In 2001, he and Deci first explicitly tied their work in self-determination theory to the Aristotelian idea of eudaimonia in an article, “On Happiness and Human Potentials.” The article responded to psychologists who were seeking the roots of happiness, which they defined, broadly speaking, as the obtainment of pleasure and avoidance of pain. They declared self-determination theory eudaimonic, and the happiness-based approach to human well-being, hedonic.
Aristotle contrasted a eudaimonic life that fulfills human potentialities well, with lives devoted to wealth-seeking, status-seeking, and amusement.

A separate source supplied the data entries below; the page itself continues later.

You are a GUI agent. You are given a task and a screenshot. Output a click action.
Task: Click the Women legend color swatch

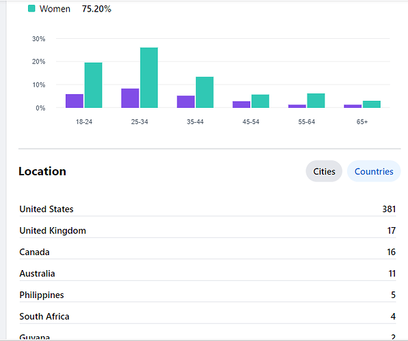31,9
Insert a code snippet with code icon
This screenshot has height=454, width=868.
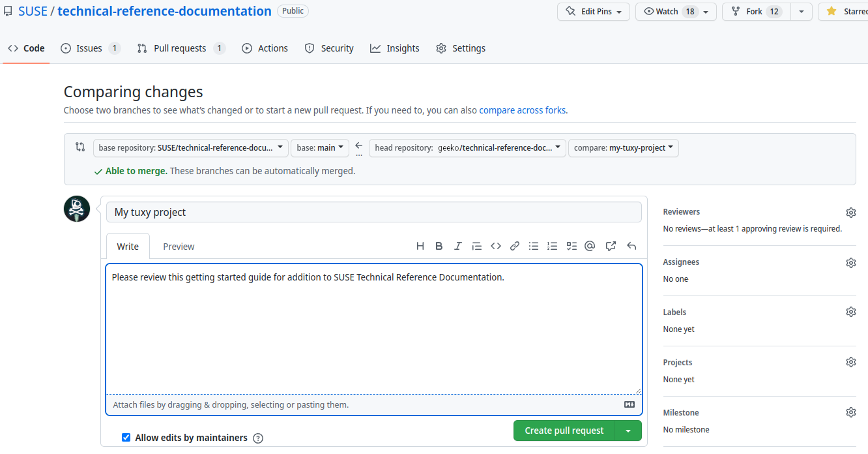pos(496,246)
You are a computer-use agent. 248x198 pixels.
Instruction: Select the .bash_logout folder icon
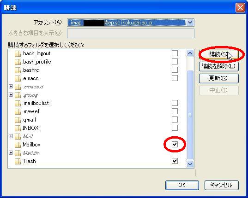tap(18, 53)
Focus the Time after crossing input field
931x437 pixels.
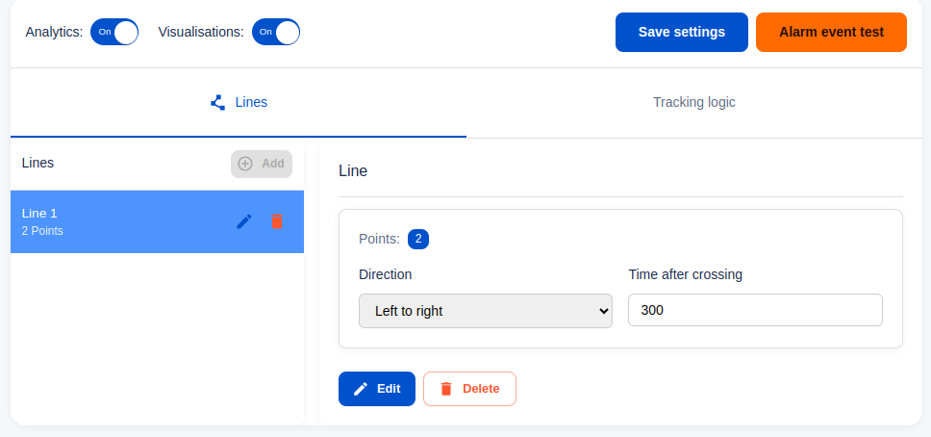click(x=755, y=311)
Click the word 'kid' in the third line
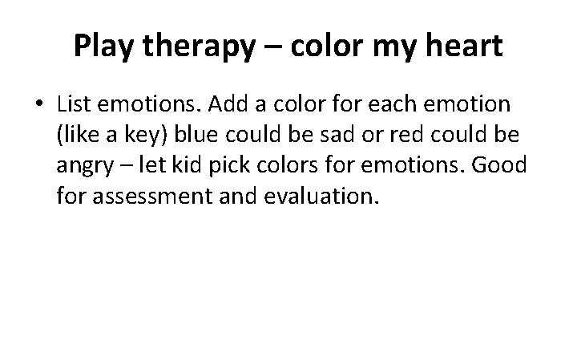The width and height of the screenshot is (577, 361). (187, 164)
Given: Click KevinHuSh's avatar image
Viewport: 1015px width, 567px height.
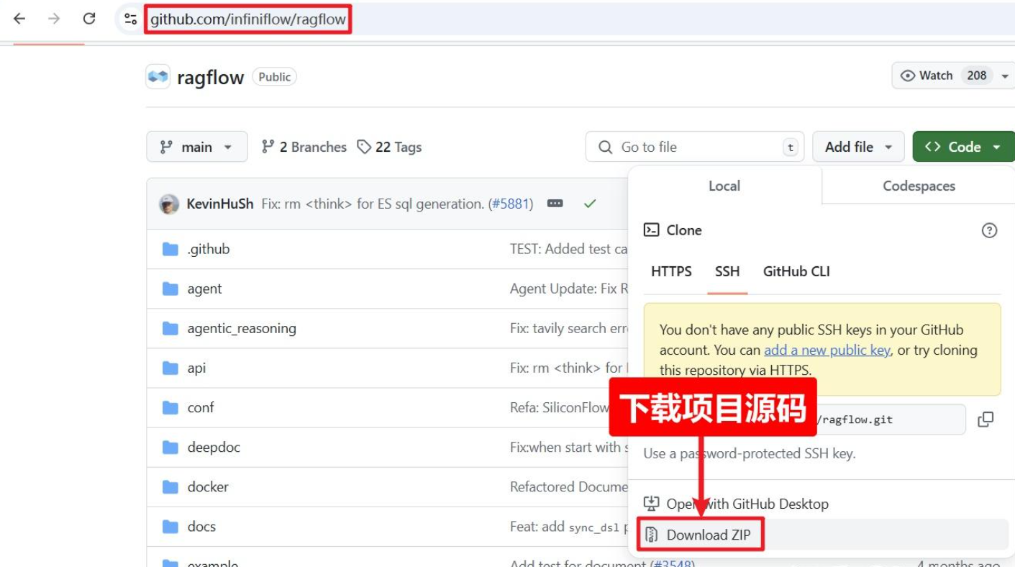Looking at the screenshot, I should coord(169,204).
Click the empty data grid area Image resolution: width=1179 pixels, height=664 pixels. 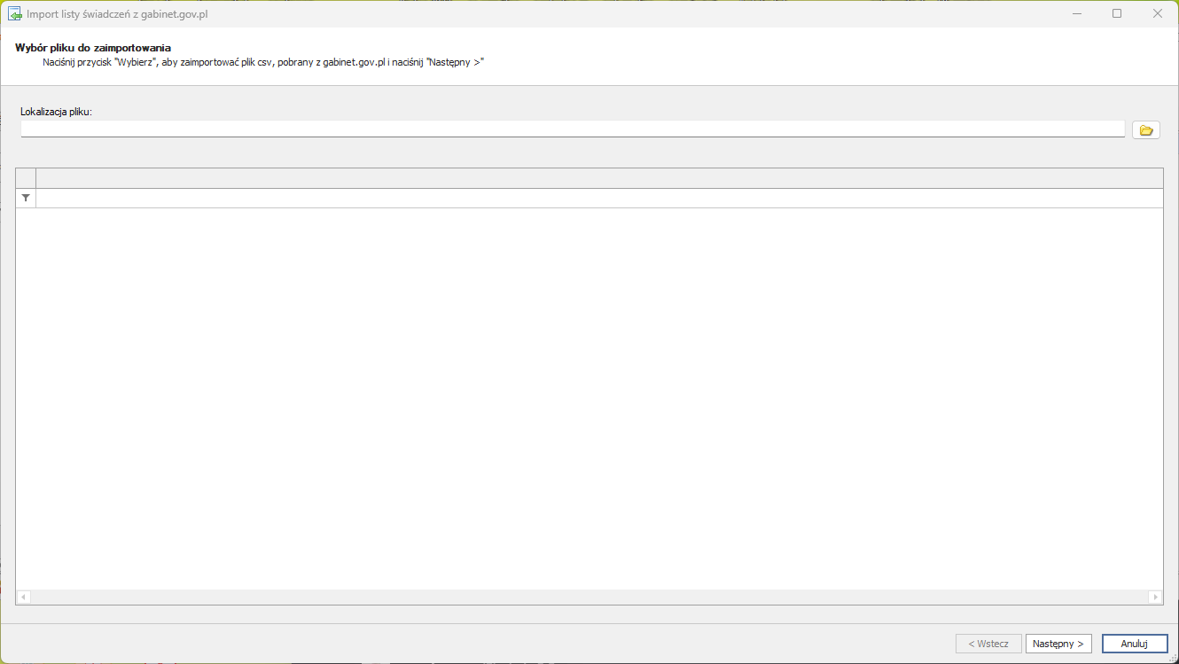[x=590, y=399]
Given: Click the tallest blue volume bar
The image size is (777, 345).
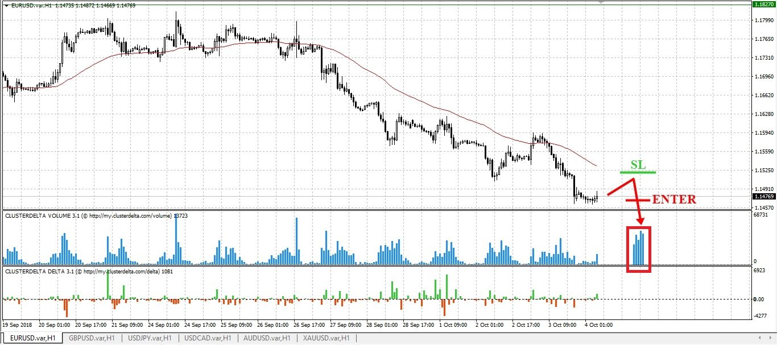Looking at the screenshot, I should 176,239.
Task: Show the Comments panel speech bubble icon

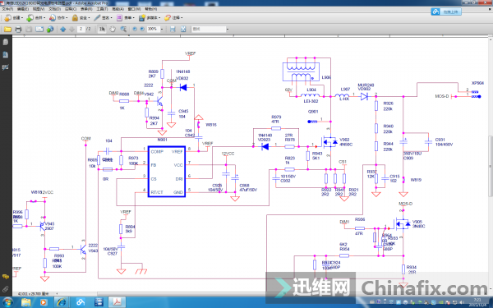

He postulated that riches and status were not sufficient for living well, and even detracted from it.
“As we pursued this connection,” Ryan says, “we saw that eudaimonic thinking offers many testable empirical hypotheses.” In collaboration with Curren, their research began delving further into the connections between virtue and fulfillment.
Last year, the three coauthored “What Humans Need: Flourishing in Aristotelian Philosophy and Self-Determination Theory.” Empirical psychological research concluded that across cultures, among both genders, and in a variety of age categories, people who pursued intrinsic aspirations, including contributions to their communities, close relationships, and autonomous pursuit of personal interests, reported higher measures of happiness and well-being than those whose successes were in extrinsic aspirations such as wealth, fame, and appearance.
It might sound like a truism. Who hasn’t been told that “money can’t buy happiness”? Or, for that matter, love? But how well do contemporary institutions reflect those adages?
Not much, the authors concluded. “There are strong global economic and social forces fostering consumptive, materialistic lifestyles and selfishly focused value priorities,” they wrote. And those forces have resulted, at least in part, from a philosophical tradition, forming the basis of much mainstream economic thought, that assumed “an inherent selfishness and self-interested calculus to all interactions—views that we regard as without foundation in evolutionary science.”
If you accept the arguments of Curren, Deci, and Ryan, then redesigning institutions to foster eudaimonia is a tall order. But, Curren maintains, “it’s entirely possible if one pays attention to what humans actually need.”
The challenge was steep for Aristotle as well. He lived in the aftermath of the Peloponnesian War, which had cost both Athens and Sparta dearly.
Both states had been exceptionally stable by the standards of their world. What set them apart was that they were successful conquest states. The Athenians relied on their colonies to relieve the poverty and conflict that toppled governments elsewhere. Many of their poor were sent off to colonies, and the conquered populations provided a tax base to subsidize the poor who remained in Athens.
“With conquest no longer possible after the Peloponnesian War, the question of how to live well without the spoils of conquest was a matter of intense philosophical interest,” Curren says. “Critiques of greed and injustice were common.”
Athenian social harmony, in other words, had rested on an insecure foundation. Curren fears 21st-century social harmony, resting on the promise of unending economic growth, is on a similarly unstable footing. When he began to consider the problem of sustainability in a world of declining ecological capacity and rapid population growth, “it struck me that what the Greek moralists were struggling with, is something that we’re actually struggling with, though we don’t fully understand it yet. Which is that we’re going to have to figure out what the alternatives are to endless economic growth as a basis for having any semblance of social tranquility.”
Nonetheless, Curren sees reason to be hopeful. “The good news, if Aristotle is right, is that moderation in wealth—as in everything—is enough.”